In my previous comments, I have already demonstrated why the bill as it currently stands is ineffective in its stated objective of prohibiting the provision of interactive gambling services delivered online to Australians. We see the operators providing quite accurate legal advice to their would-be customers on websites that are available here in Australia. I say the most effective means needs to have us looking at the way we are promoting and meshing gaming, including online gambling services, with our sporting fixtures, and this goes to the heart of the second reading amendment which the member for Franklin has moved in this House.
It is worth making this point: we understand the circumstances that the commercial broadcasters find themselves in, with a challenge from online providers which is creating a leakage of revenue that would otherwise flow to them through advertising, at the same time as we are seeing the sporting codes themselves acting in a perfectly commercial way and continually asking more and more and more for the broadcasting rights to very popular sporting fixtures. I understand that the Big Bash League—and I am a big fan of the Big Bash—are looking at receiving fees in excess of $60 million for broadcasting rights, and there is a battle going on beyond Channel Nine and Channel Ten to win those exclusive broadcasting rights.

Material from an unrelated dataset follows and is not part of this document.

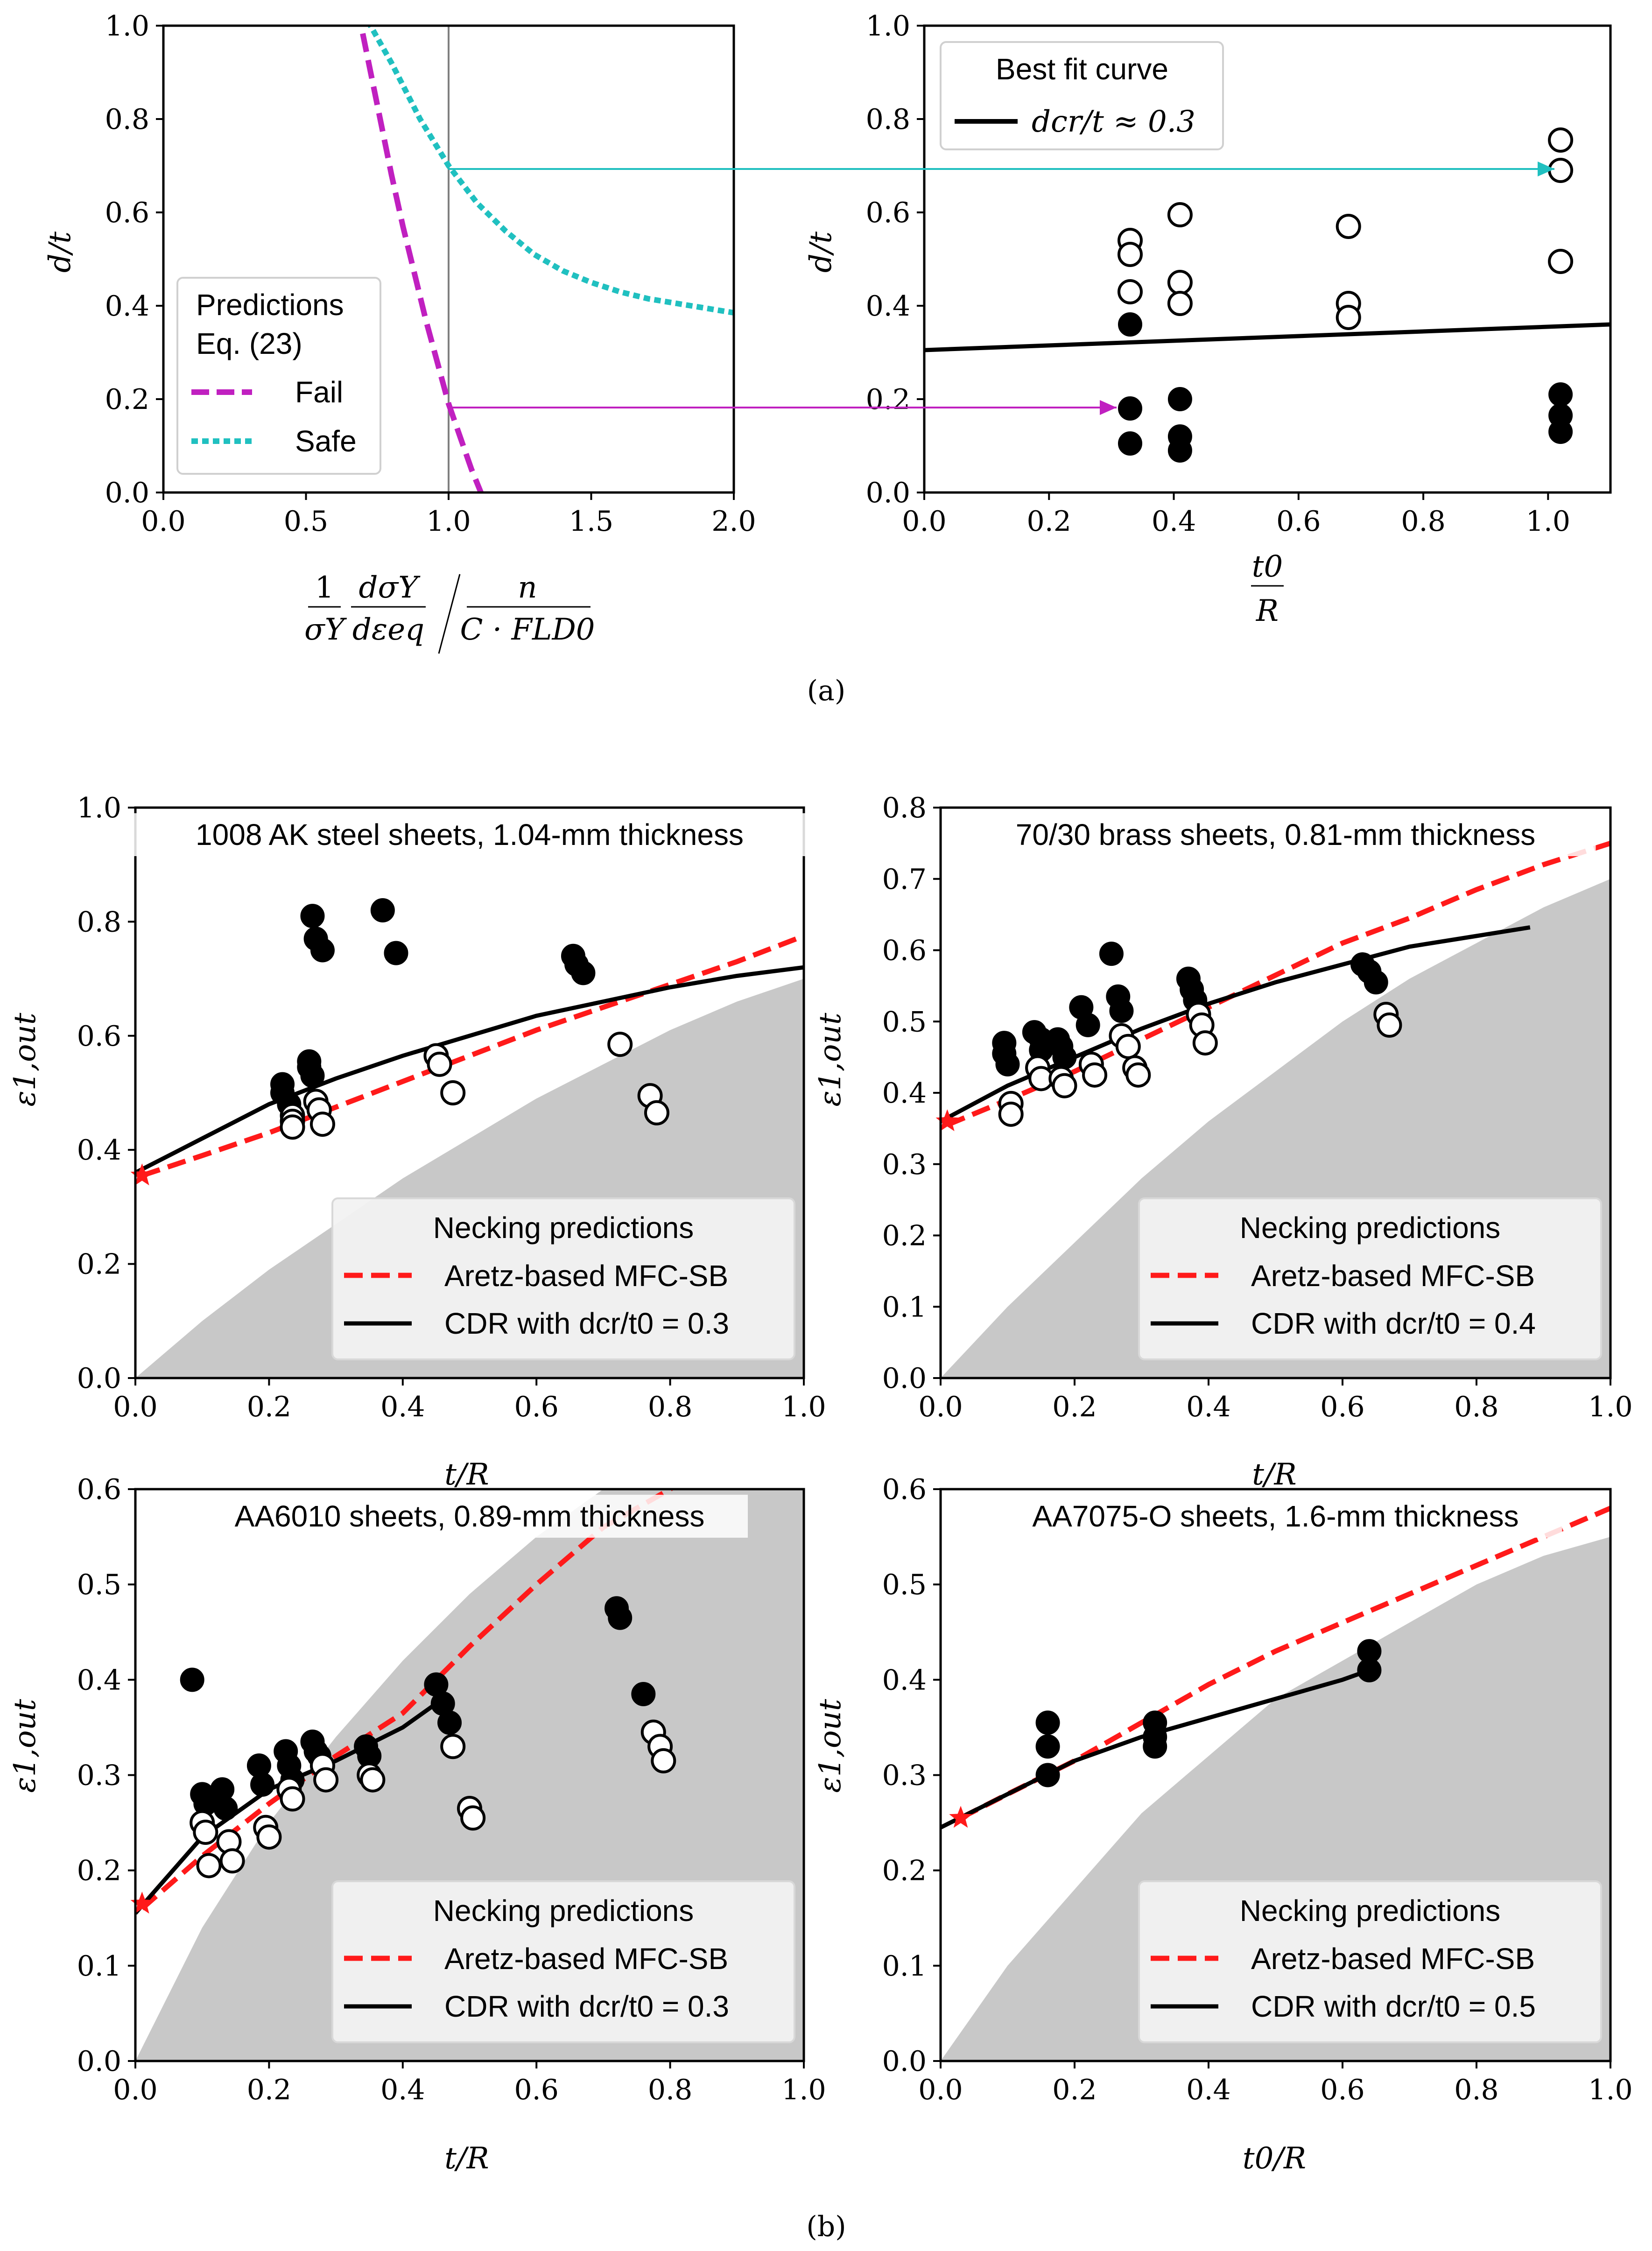 The height and width of the screenshot is (2251, 1652). What do you see at coordinates (564, 1910) in the screenshot?
I see `b3-legend-title: Necking predictions` at bounding box center [564, 1910].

The Australian Open is receiving over $40 million a year through its exclusive broadcasting rights with Channel Seven. The NRL receives $185 million per annum from Channel Nine—extraordinary sums of money. I am not against the sporting codes asking as much as they possibly can for the rights, but the broadcasters and the sporting codes themselves cannot expect, if they continually up and up and up the bidding, that that money is going to be backfilled by gaming advertising during those fixtures. The Australian public will not stand for it, and if this government does not do something about it I am quite certain the next government will.